# Question about an offensive private msg.



## ReyVGM (Jan 21, 2003)

I don't usually check the private messages people send me since I almost never see the link but I had this there.

Topic:

j00 sir are a homo


sender:

MeRgH

message:

*GheyVGM 


his nick page:

http://gbatemp.net/index.php?s=1dedd12b...rofile&MID=3119

I don't know if that helps, I don't know what I ever did to him since he doesn't even have a post under that nick.
it's obvious he created it just to private send me that message.

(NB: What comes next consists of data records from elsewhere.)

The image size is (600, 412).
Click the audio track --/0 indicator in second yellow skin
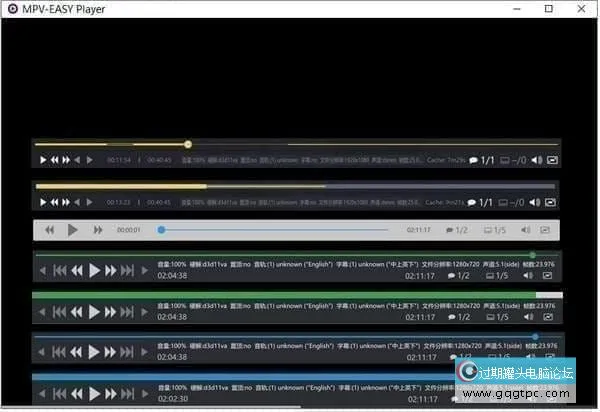point(512,202)
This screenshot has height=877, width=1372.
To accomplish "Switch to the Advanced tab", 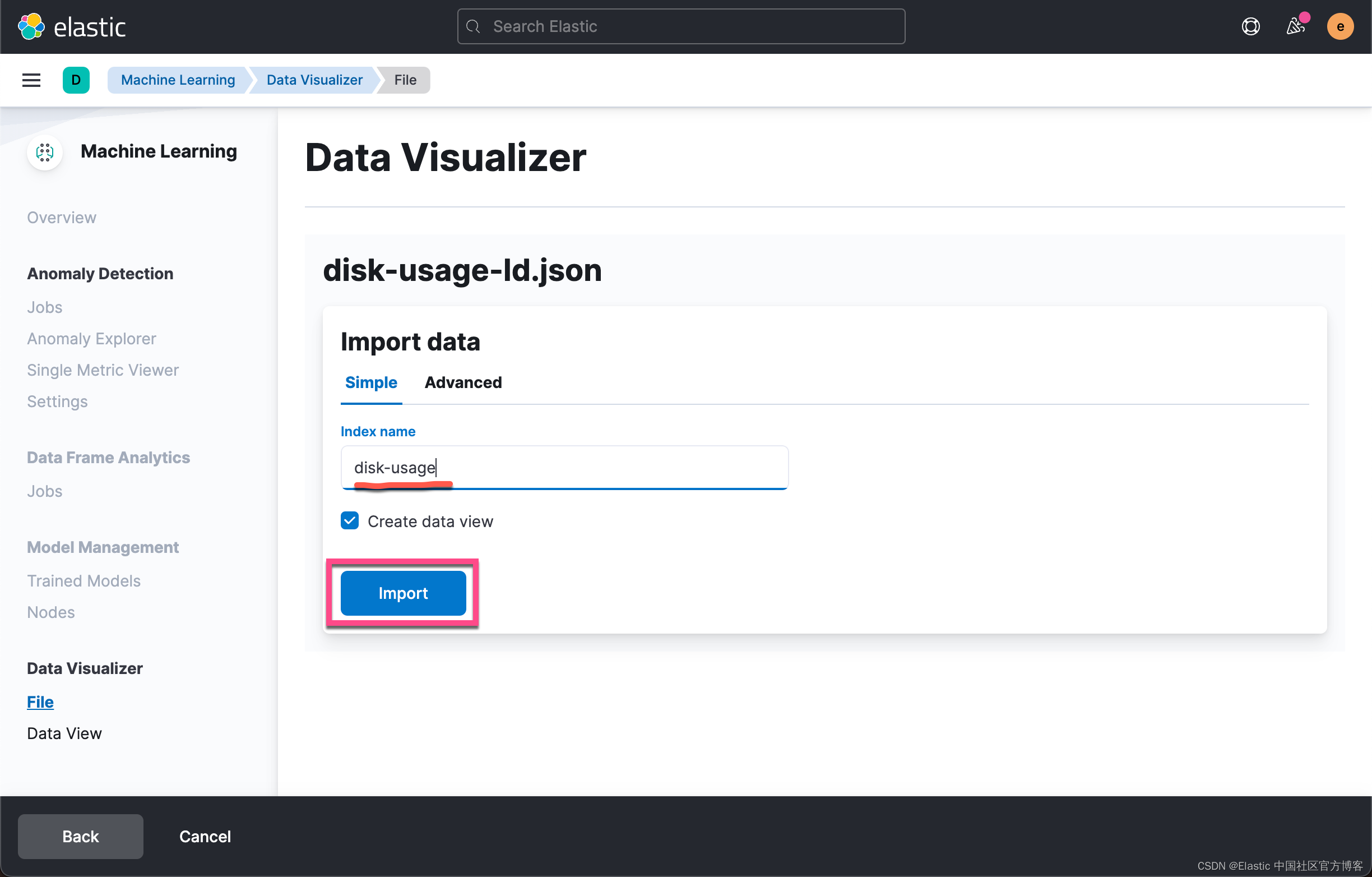I will pos(462,382).
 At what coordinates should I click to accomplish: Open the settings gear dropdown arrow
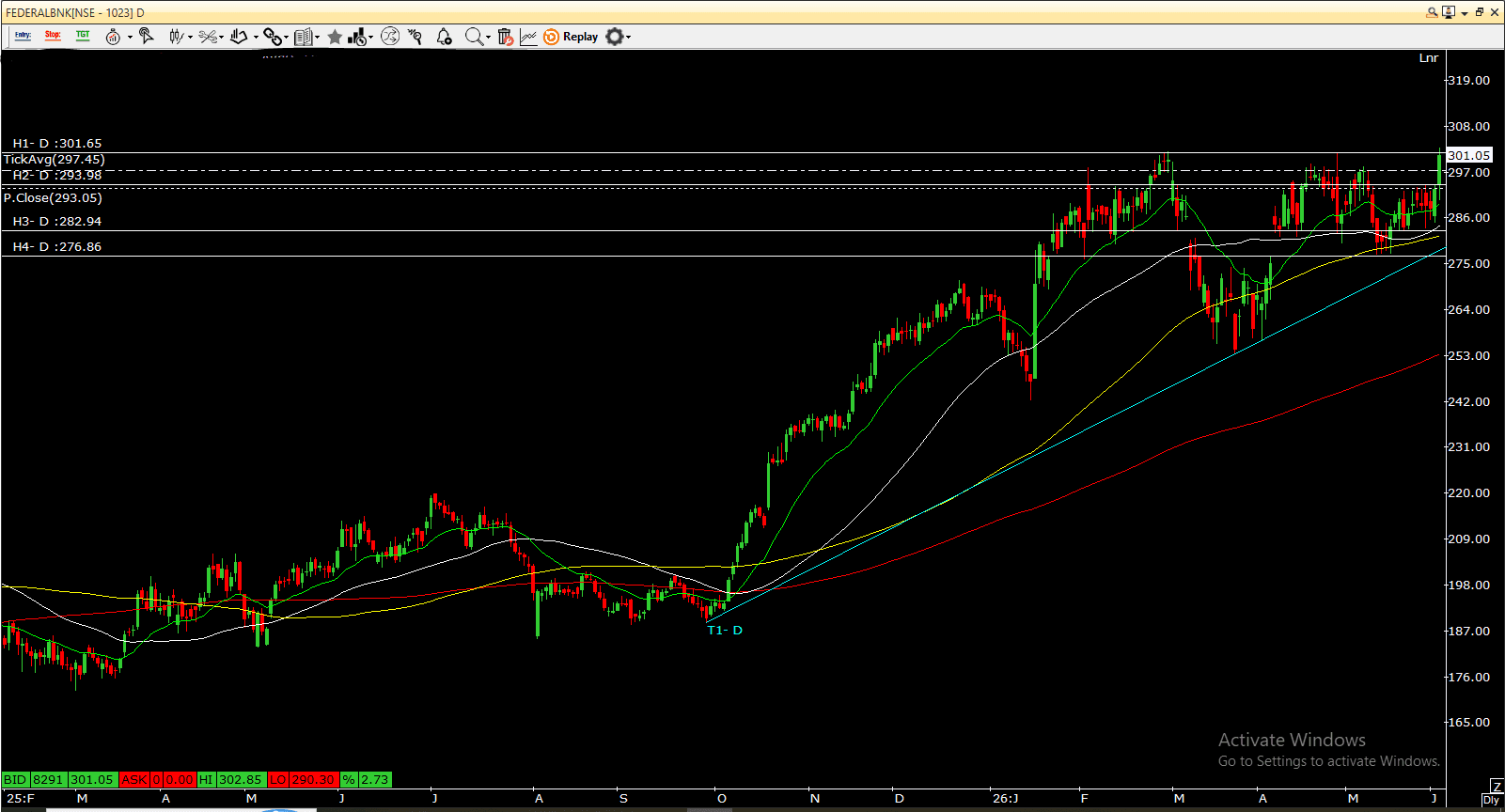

But the IP might be the same one as his real nick I assume.*


----------



## KiVan (Jan 21, 2003)

report it to me if he persist on offending,
contact me via pm.


----------



## ReyVGM (Jan 22, 2003)

Sure, no problem.
Thanks.


----------



## mekaxero (Jan 22, 2003)

when did he send the PM, because he joined over 2 months ago, so it probally isn't something s/he planned when they created the name.


----------



## Dranzer (Jan 22, 2003)

I had a problem with someone doing that to me once. Best thing to do is to just delete the PMs and continue on your way.


----------



## ascully (Jan 22, 2003)

I also had a problem with a guy on here sending me messages saying I am Queer etc

He was banned recently I noticed so it has stopped now


----------



## dice (Jan 22, 2003)

I was sent two pm's like that but he's banned now


----------